== Activity ==
Print the material below exactly as it stands, please, from its first line to the line holding "info@savvysurf.co.uk (304, 939)", with no pictures.

== Data records ==
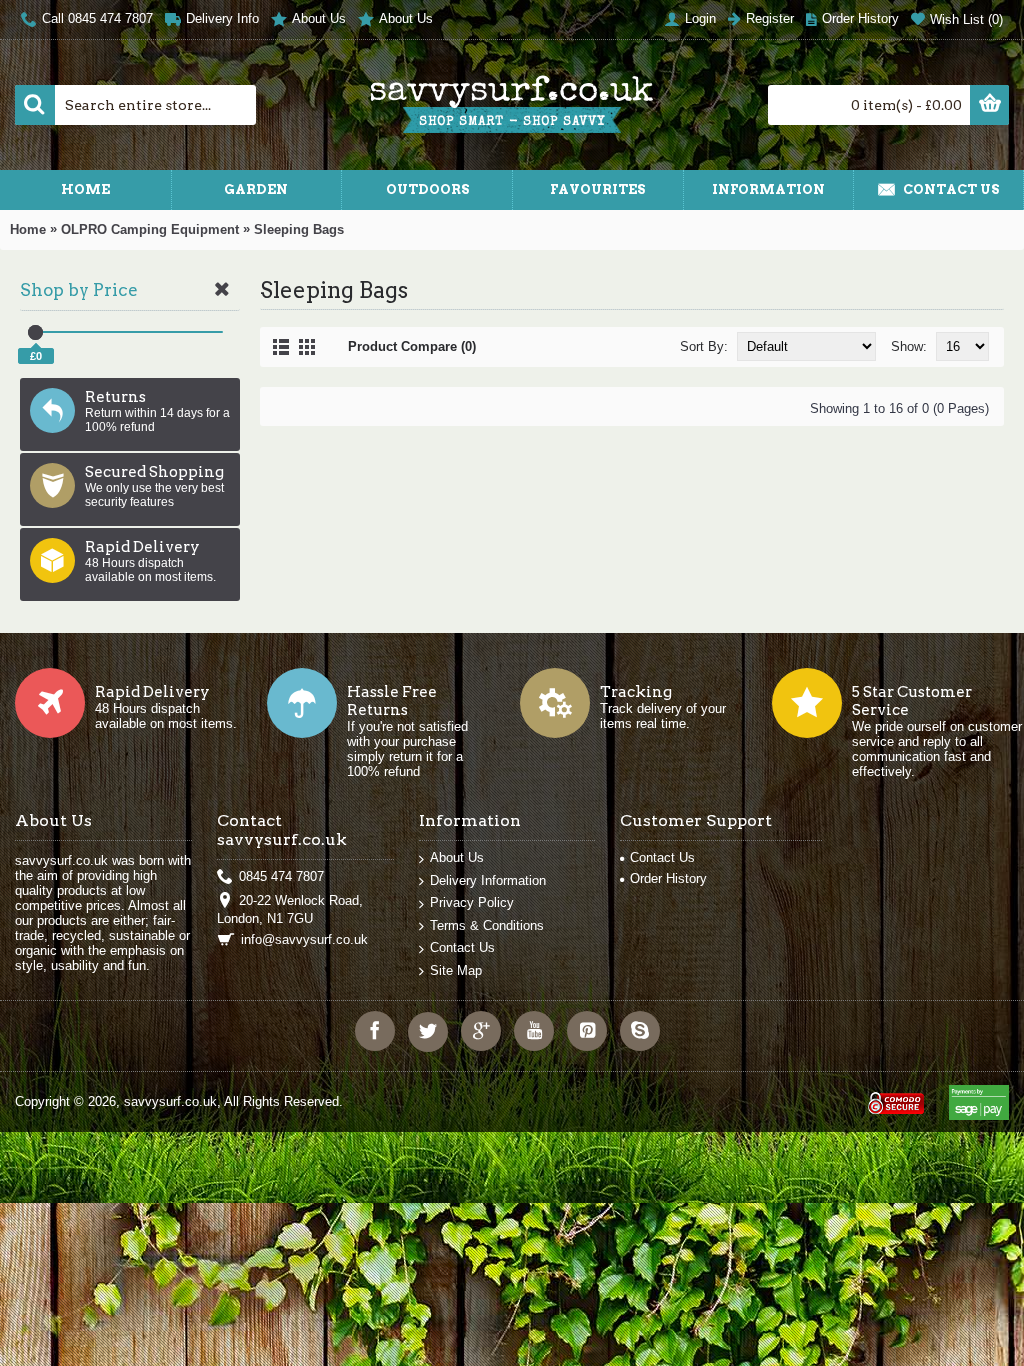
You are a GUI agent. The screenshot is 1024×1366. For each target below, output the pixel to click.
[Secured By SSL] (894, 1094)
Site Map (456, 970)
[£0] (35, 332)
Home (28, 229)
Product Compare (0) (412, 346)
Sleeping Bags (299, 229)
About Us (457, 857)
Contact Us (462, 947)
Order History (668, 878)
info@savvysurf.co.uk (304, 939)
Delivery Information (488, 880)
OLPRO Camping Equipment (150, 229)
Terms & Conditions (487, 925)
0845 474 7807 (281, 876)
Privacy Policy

== Answer to this task ==
You are a GUI agent. The screenshot is 1024×1366. For each target below, output the pixel to click.
[Secured By SSL] (894, 1094)
Site Map (456, 970)
[£0] (35, 332)
Home (28, 229)
Product Compare (0) (412, 346)
Sleeping Bags (299, 229)
About Us (457, 857)
Contact Us (462, 947)
Order History (668, 878)
info@savvysurf.co.uk (304, 939)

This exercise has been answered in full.